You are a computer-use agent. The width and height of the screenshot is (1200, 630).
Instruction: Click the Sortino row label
==
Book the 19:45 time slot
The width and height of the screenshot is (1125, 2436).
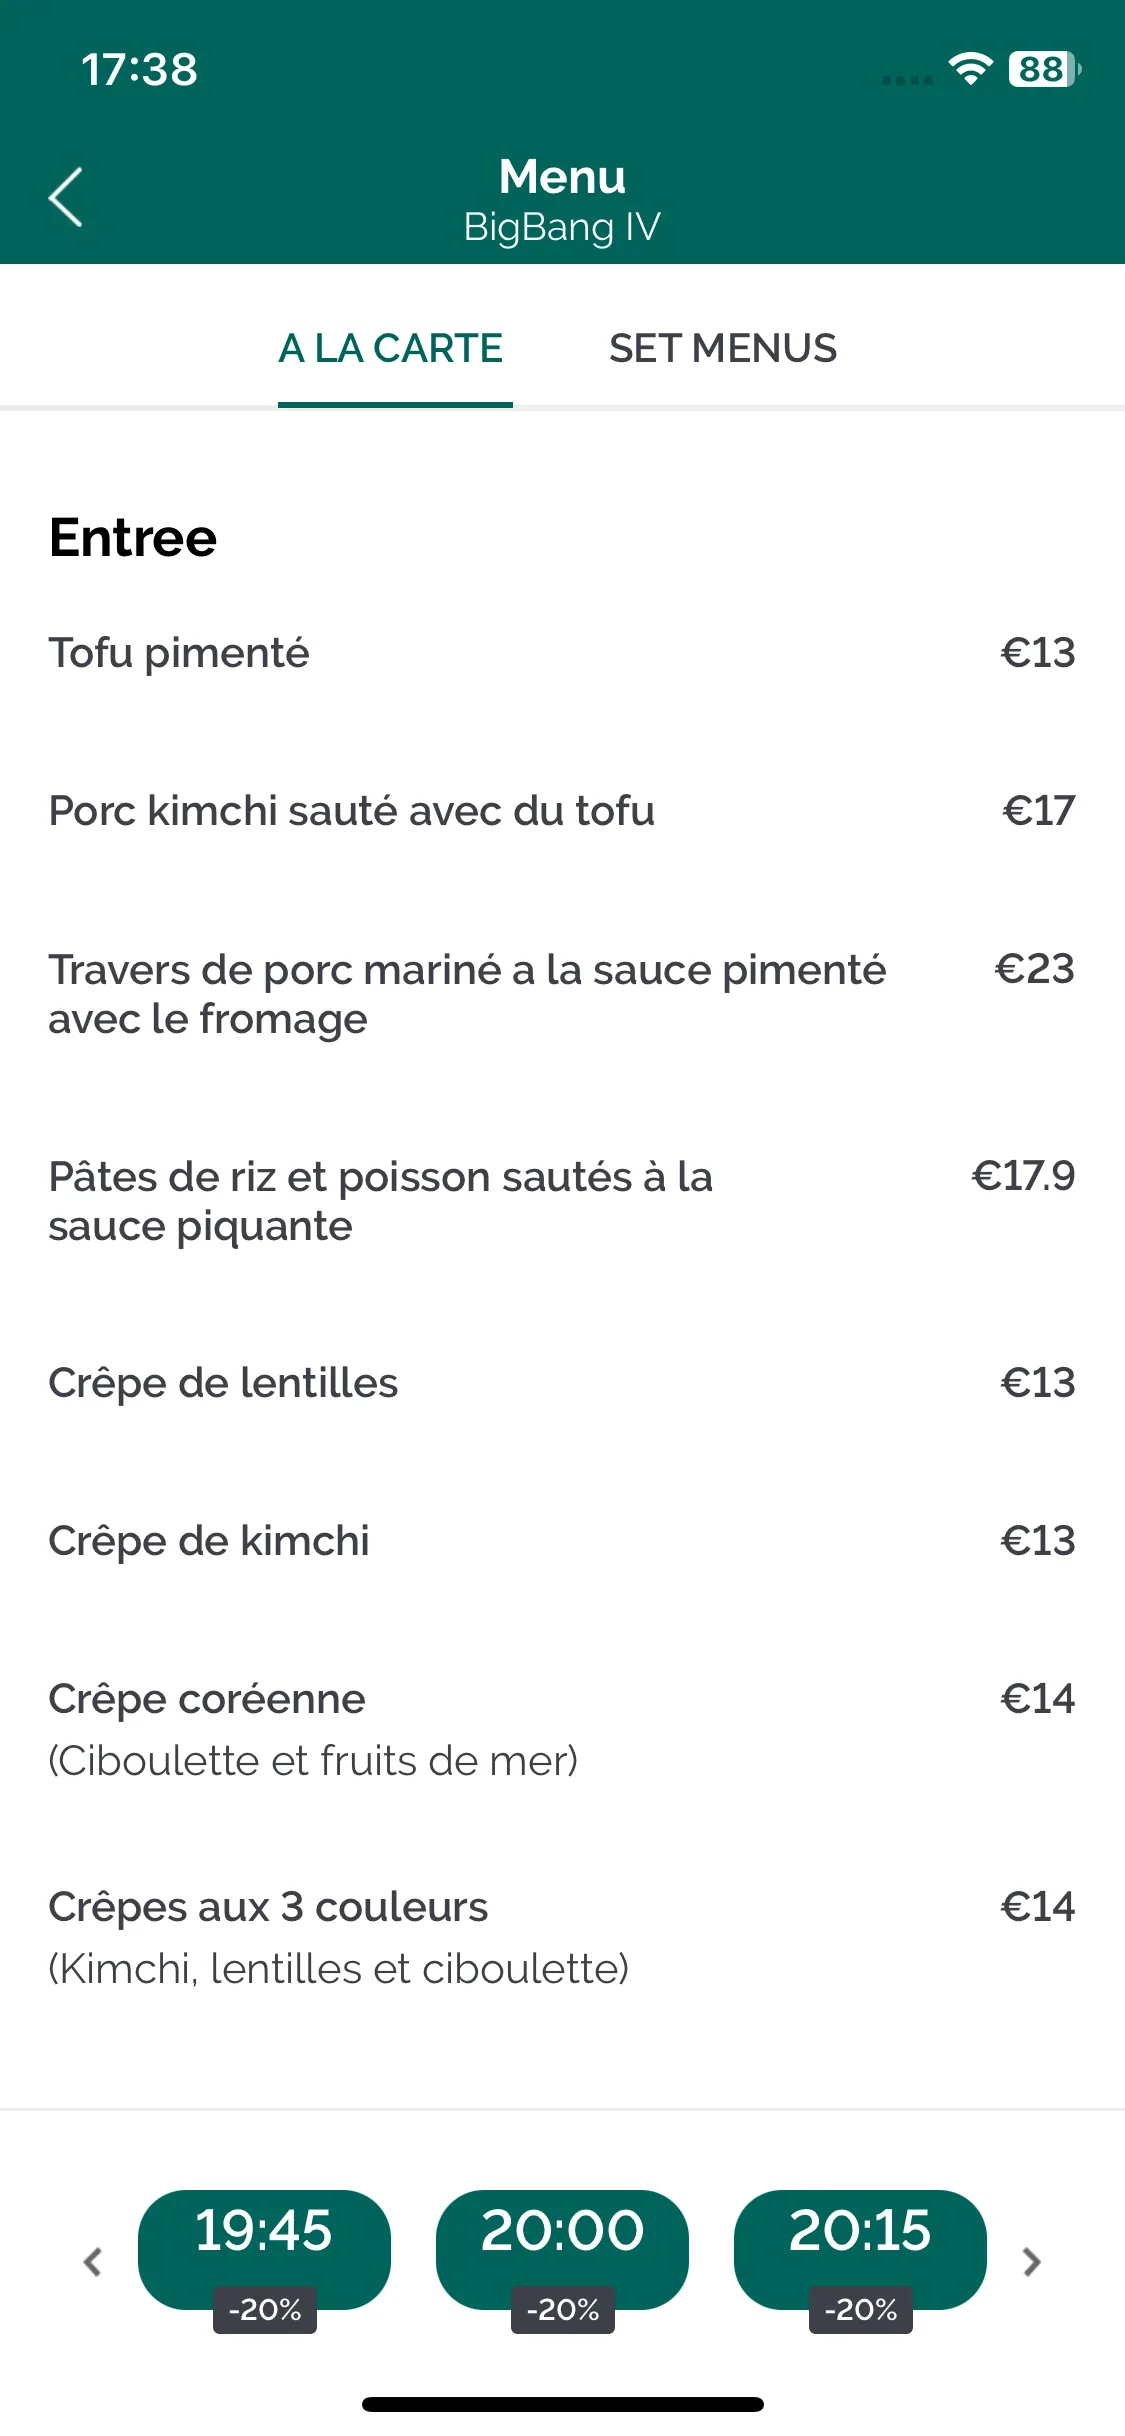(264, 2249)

**TASK DETAILS**
In the listing above, find the line with "You are a computer-use" and the line with "Instruction: Click the Sortino row label". Output those two lines and every line between them, exactly as written.

**ANSWER AREA**
You are a computer-use agent. The width and height of the screenshot is (1200, 630).
Instruction: Click the Sortino row label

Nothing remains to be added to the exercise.